(Target pointing material)
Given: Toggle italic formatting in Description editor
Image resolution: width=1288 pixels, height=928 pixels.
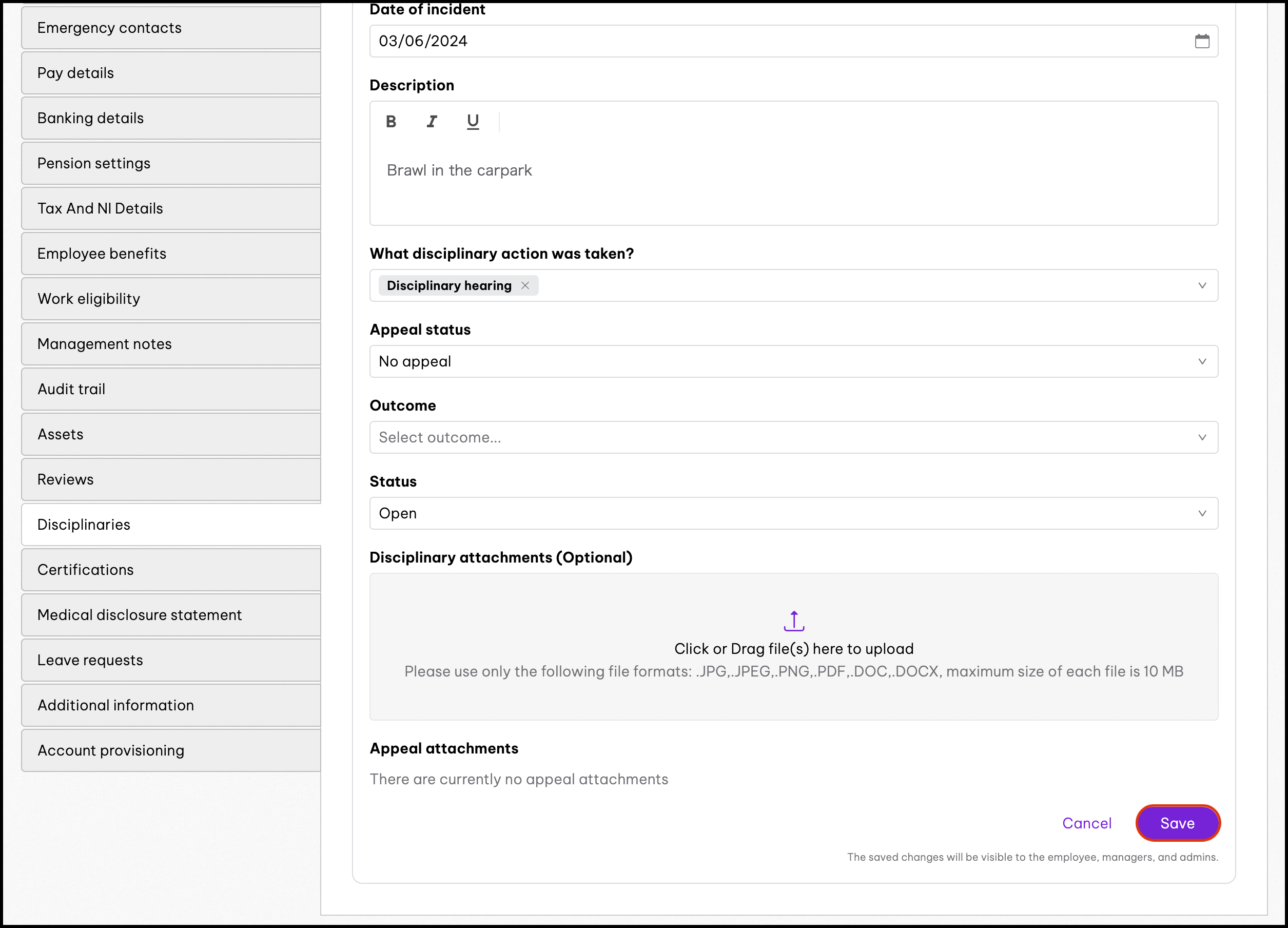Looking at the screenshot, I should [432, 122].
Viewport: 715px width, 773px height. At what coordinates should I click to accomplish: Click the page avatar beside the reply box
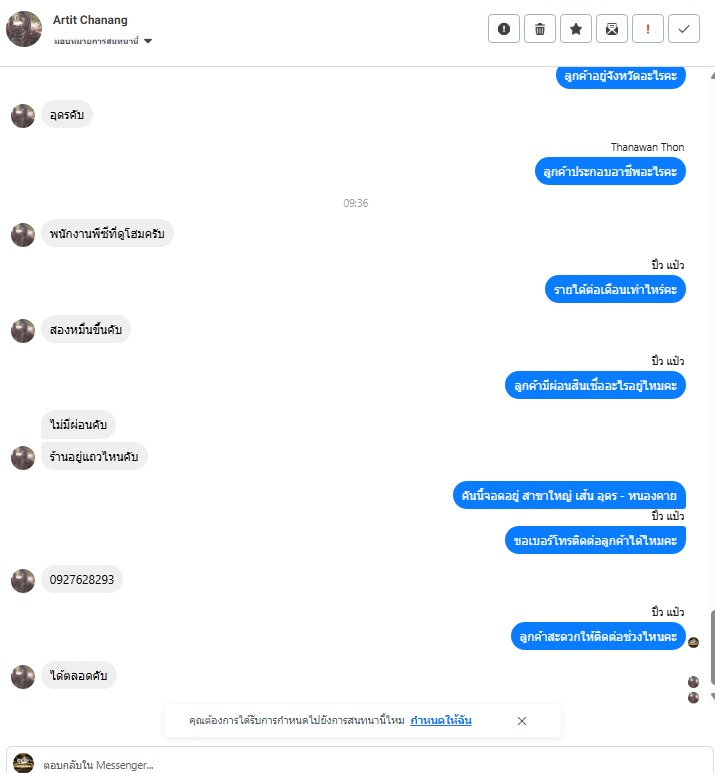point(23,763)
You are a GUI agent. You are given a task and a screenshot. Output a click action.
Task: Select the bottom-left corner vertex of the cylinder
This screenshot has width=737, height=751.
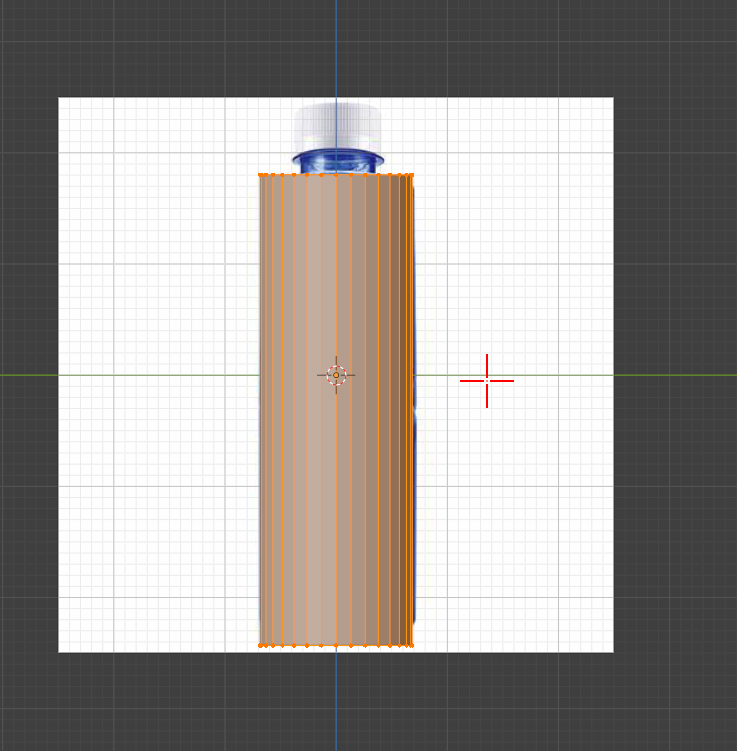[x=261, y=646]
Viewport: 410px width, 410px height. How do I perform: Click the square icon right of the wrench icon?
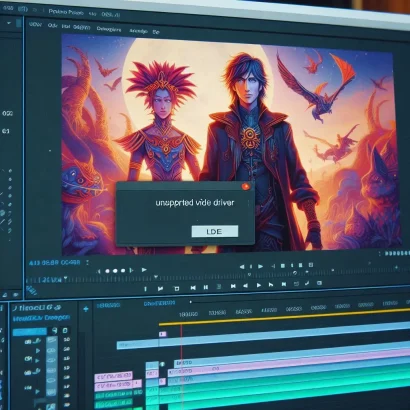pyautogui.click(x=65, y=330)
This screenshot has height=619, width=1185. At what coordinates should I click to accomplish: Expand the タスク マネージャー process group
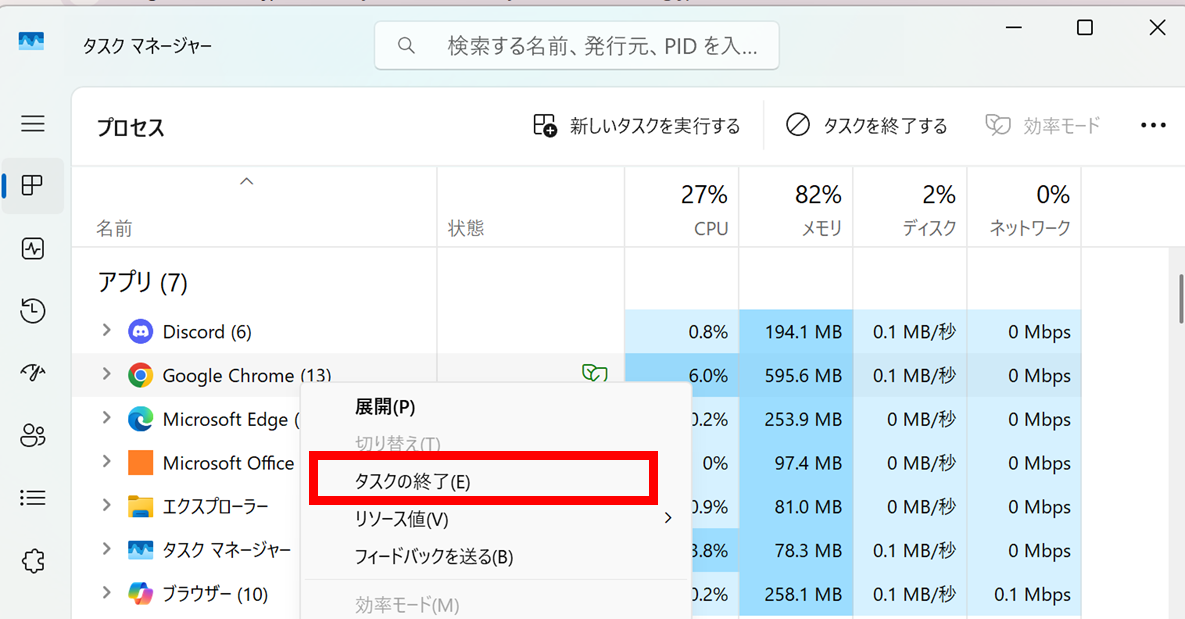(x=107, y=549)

--

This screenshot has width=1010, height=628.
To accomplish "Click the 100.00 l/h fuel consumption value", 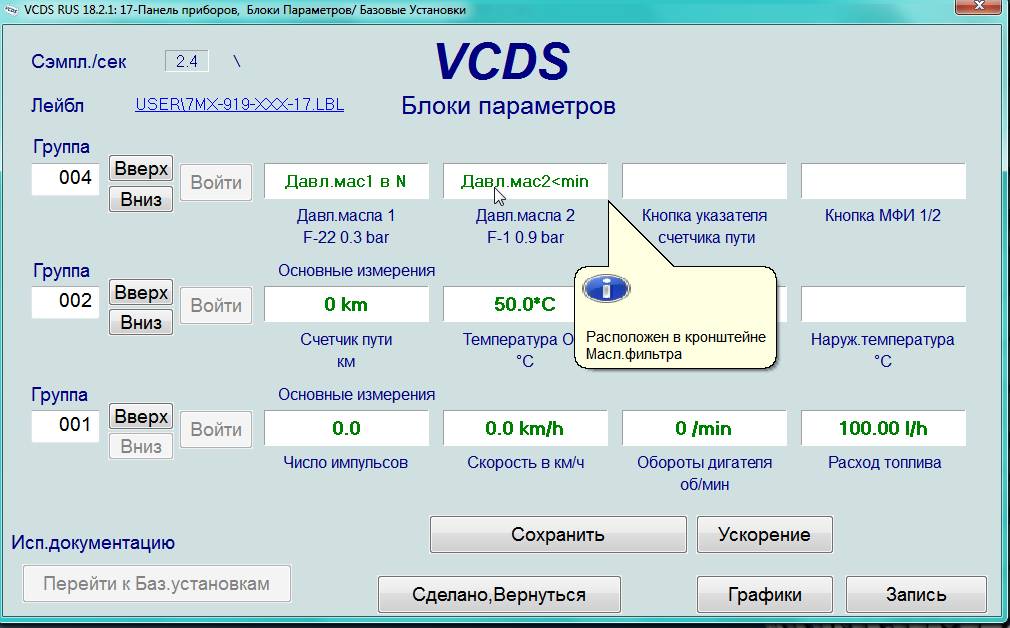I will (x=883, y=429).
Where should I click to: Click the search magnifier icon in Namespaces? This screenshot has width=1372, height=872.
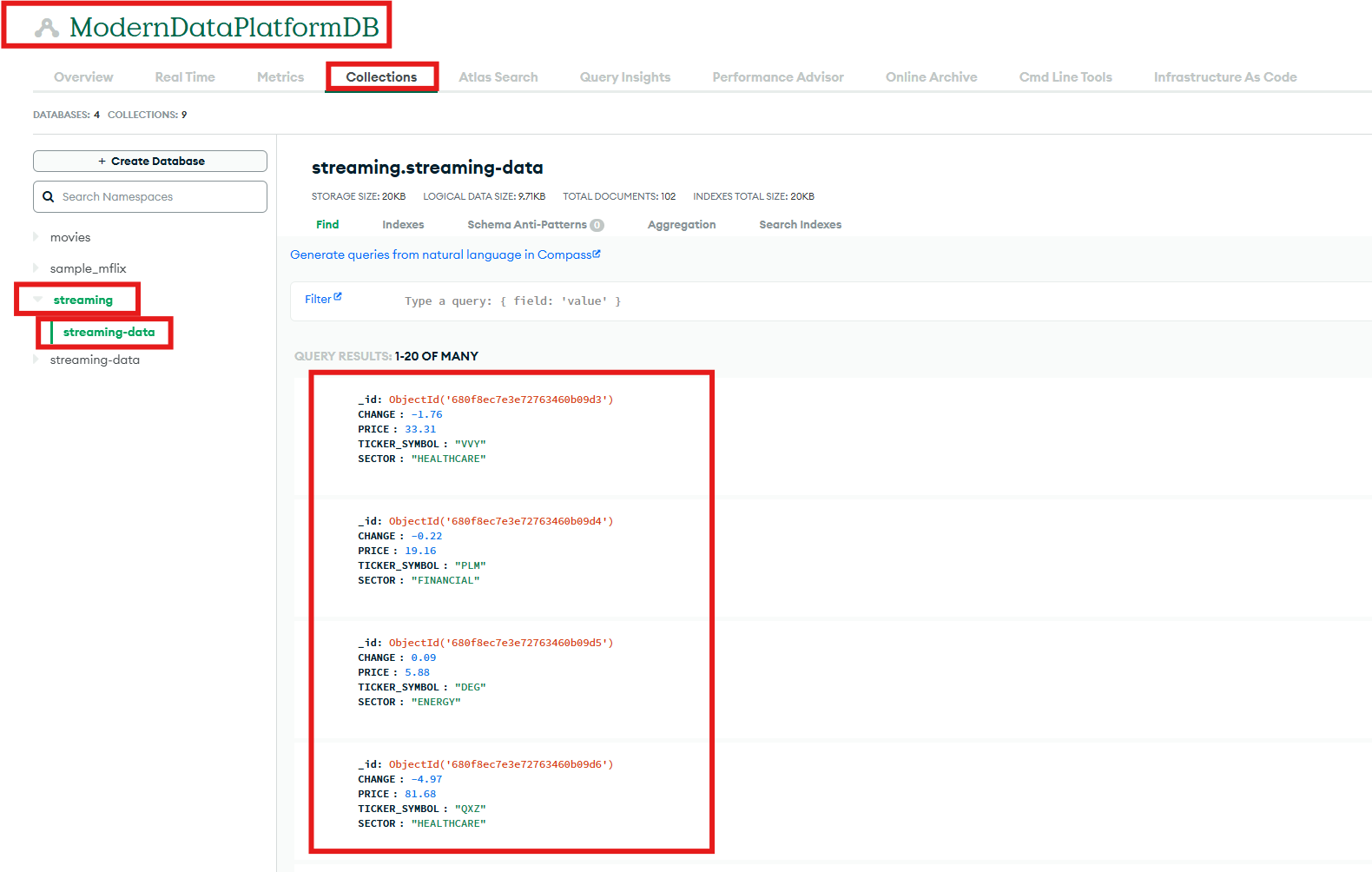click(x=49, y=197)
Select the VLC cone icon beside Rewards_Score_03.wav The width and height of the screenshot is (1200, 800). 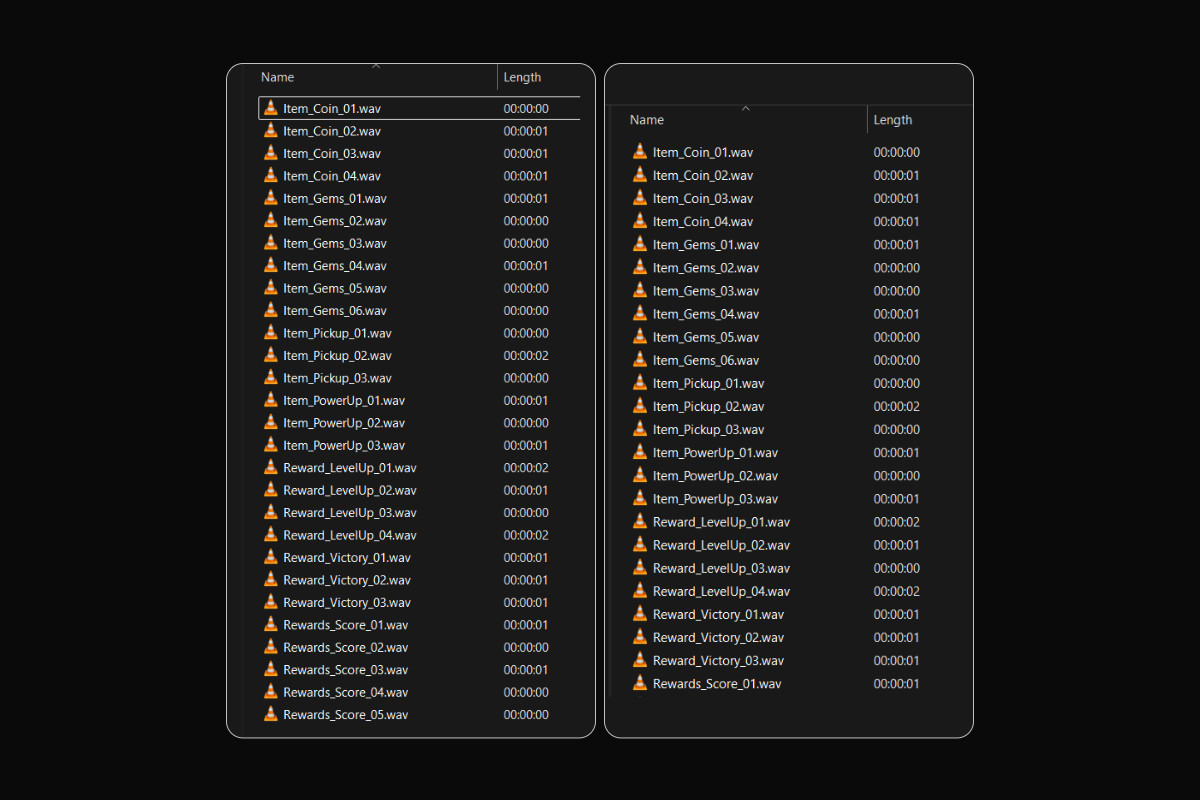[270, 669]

Exercise instructions |
Put everything in the material from the line containing "Given: Toggle italic" down to the line containing "point(23,763)" into a numbered list, skipping any blank lines. Omit the pictures.

Task result |
1. Given: Toggle italic formatting in Description editor
2. Image resolution: width=1288 pixels, height=928 pixels.
3. Looking at the screenshot, I should [432, 122].
4. Viewport: 715px width, 773px height. At what coordinates should I click to accomplish: Click the page avatar beside the reply box
5. point(23,763)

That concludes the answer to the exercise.